WORK TASK: Reproduce only the lines from the line containing "Click 下载 in" to the end of the entries below, including both of those lines.
### SUPPLIED MATERIAL ###
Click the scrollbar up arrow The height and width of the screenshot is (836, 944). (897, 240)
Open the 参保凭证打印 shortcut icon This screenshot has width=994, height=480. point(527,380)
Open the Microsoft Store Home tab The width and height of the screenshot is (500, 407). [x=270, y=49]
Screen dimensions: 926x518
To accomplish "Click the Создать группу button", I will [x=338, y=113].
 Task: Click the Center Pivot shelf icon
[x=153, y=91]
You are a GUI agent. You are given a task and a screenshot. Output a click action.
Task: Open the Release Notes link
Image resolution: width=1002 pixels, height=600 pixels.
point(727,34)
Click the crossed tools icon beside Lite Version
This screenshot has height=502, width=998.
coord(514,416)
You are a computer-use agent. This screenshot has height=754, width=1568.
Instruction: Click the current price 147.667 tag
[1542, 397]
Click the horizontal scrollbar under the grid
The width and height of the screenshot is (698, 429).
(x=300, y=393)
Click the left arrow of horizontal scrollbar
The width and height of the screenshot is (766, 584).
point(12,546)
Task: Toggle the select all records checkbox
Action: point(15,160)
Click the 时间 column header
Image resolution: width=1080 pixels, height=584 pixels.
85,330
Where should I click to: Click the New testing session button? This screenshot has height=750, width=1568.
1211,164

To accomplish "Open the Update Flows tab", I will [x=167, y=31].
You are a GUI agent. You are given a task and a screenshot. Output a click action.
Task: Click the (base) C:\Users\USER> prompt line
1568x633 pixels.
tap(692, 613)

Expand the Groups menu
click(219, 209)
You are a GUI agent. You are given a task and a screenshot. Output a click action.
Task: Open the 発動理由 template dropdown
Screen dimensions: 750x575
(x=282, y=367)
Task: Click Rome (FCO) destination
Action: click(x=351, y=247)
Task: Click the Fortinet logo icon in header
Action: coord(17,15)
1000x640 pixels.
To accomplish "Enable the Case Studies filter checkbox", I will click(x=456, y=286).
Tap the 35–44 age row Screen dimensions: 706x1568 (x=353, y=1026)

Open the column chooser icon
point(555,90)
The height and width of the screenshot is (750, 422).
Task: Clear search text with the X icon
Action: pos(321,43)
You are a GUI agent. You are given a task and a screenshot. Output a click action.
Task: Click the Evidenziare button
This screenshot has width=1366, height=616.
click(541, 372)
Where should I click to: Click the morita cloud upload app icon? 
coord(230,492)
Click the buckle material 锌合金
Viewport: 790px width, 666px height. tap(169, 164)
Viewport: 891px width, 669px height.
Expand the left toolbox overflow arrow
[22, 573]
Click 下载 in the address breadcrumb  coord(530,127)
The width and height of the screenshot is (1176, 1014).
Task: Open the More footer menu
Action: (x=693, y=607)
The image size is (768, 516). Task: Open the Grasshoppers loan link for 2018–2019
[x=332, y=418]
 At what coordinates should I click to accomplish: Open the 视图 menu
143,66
###
RESPONSE:
Click 下载 in the address breadcrumb  coord(530,127)
The width and height of the screenshot is (1176, 1014).
Task: Open the More footer menu
Action: (x=693, y=607)
The image size is (768, 516). Task: Open the Grasshoppers loan link for 2018–2019
[x=332, y=418]
 At what coordinates should I click to accomplish: Open the 视图 menu
143,66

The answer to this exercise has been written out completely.